## [Work instructions]
Could you print the lines below exactly, from the one holding "Select the Cursor tool" through the last line, with no other output?

- - - - -

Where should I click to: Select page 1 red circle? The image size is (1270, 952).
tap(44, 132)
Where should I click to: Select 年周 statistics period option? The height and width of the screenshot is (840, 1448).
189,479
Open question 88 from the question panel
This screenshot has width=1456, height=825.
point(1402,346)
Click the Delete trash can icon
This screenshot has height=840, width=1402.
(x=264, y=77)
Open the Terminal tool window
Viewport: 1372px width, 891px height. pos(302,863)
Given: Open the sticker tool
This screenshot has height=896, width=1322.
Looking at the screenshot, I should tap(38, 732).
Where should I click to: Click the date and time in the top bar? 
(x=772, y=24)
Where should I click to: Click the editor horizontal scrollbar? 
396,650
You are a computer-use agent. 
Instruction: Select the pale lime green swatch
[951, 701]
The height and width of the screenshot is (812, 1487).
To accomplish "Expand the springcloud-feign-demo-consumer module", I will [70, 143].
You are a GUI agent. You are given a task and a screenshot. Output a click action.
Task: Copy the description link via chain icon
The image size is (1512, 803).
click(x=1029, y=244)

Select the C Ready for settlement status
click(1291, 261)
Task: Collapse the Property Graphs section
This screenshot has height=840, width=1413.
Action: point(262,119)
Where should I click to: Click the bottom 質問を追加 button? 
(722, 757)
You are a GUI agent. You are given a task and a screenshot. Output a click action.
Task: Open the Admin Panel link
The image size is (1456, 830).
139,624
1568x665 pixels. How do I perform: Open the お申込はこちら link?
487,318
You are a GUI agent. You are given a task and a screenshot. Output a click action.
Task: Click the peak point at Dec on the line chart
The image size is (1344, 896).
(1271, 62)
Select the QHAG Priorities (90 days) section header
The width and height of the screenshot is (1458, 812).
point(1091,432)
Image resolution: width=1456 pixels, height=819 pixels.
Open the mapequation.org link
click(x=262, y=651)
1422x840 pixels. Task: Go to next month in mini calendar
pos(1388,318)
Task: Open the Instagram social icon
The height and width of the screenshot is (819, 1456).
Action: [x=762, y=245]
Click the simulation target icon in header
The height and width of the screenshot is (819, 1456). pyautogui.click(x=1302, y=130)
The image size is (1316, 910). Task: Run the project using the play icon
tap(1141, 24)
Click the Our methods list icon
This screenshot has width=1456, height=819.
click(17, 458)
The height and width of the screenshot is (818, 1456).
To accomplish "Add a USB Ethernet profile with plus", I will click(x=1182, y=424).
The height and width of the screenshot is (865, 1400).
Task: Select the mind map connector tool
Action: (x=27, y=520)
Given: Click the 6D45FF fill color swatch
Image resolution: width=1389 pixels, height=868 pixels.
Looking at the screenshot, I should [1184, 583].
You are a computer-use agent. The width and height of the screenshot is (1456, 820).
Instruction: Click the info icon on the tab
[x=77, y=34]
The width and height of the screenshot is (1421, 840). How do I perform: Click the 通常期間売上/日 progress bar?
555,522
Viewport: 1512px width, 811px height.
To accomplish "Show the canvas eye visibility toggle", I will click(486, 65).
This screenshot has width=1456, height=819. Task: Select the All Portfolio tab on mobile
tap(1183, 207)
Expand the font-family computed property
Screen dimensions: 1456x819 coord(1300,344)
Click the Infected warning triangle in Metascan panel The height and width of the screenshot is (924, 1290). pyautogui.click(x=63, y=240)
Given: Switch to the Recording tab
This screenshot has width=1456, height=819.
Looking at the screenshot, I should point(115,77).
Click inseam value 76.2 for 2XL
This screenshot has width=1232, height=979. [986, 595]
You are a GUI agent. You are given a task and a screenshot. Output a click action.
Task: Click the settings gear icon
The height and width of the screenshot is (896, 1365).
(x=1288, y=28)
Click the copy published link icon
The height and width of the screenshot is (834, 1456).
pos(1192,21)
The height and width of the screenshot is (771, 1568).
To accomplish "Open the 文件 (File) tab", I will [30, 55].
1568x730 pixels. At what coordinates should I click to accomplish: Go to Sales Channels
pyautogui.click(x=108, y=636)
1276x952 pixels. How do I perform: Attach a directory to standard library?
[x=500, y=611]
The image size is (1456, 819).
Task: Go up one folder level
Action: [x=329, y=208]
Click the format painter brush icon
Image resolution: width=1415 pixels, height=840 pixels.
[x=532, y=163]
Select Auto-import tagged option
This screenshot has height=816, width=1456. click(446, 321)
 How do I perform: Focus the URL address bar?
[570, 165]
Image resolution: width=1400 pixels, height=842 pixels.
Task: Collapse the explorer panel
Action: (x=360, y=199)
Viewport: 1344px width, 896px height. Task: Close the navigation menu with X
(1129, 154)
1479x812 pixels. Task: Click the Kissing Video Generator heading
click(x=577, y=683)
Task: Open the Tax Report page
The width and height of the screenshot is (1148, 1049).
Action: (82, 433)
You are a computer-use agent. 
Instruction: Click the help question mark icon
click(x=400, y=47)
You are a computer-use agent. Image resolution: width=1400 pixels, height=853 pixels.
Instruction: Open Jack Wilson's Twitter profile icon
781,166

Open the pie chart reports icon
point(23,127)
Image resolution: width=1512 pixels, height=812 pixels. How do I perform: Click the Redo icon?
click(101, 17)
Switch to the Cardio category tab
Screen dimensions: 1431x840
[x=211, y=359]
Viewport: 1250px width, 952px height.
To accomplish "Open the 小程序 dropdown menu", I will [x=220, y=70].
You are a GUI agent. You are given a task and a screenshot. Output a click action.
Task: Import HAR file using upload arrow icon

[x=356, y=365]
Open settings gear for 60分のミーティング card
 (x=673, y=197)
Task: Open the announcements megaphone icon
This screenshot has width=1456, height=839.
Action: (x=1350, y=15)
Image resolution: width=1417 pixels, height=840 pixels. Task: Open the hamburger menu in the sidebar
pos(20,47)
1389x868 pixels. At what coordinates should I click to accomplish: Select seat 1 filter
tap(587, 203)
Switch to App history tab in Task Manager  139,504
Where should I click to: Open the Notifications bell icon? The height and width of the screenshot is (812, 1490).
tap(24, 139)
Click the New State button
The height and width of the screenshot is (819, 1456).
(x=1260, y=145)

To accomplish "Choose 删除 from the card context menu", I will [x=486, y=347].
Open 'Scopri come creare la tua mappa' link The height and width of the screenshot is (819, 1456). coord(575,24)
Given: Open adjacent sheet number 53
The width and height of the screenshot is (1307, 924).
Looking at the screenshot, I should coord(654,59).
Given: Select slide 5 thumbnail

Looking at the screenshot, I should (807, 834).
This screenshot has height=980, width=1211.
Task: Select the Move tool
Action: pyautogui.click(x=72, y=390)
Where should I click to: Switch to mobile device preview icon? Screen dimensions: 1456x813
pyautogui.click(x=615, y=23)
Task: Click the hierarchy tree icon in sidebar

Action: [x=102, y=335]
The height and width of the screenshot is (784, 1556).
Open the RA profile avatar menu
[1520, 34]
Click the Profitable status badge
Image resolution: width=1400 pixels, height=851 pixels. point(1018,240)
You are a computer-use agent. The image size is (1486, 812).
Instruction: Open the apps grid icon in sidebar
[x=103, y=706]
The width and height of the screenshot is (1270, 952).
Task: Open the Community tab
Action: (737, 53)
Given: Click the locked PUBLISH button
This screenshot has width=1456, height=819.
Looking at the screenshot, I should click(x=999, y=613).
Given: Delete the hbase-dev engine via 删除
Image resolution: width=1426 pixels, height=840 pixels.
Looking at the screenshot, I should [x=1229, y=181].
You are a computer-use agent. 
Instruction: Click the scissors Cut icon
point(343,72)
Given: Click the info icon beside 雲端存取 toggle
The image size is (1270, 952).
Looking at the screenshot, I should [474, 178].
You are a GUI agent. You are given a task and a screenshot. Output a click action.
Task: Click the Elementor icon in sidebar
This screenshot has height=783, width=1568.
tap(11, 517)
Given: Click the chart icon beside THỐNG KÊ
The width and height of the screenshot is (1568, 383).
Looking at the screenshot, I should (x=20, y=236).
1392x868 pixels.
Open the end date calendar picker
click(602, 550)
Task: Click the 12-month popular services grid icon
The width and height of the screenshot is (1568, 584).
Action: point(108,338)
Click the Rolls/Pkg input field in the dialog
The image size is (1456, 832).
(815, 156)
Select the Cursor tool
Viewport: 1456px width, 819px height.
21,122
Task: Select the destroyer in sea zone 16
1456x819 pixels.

- - - - -

## [Solution to the exercise]
Select the Cursor tool
Viewport: 1456px width, 819px height.
21,122
Task: Select the destroyer in sea zone 16
1456x819 pixels.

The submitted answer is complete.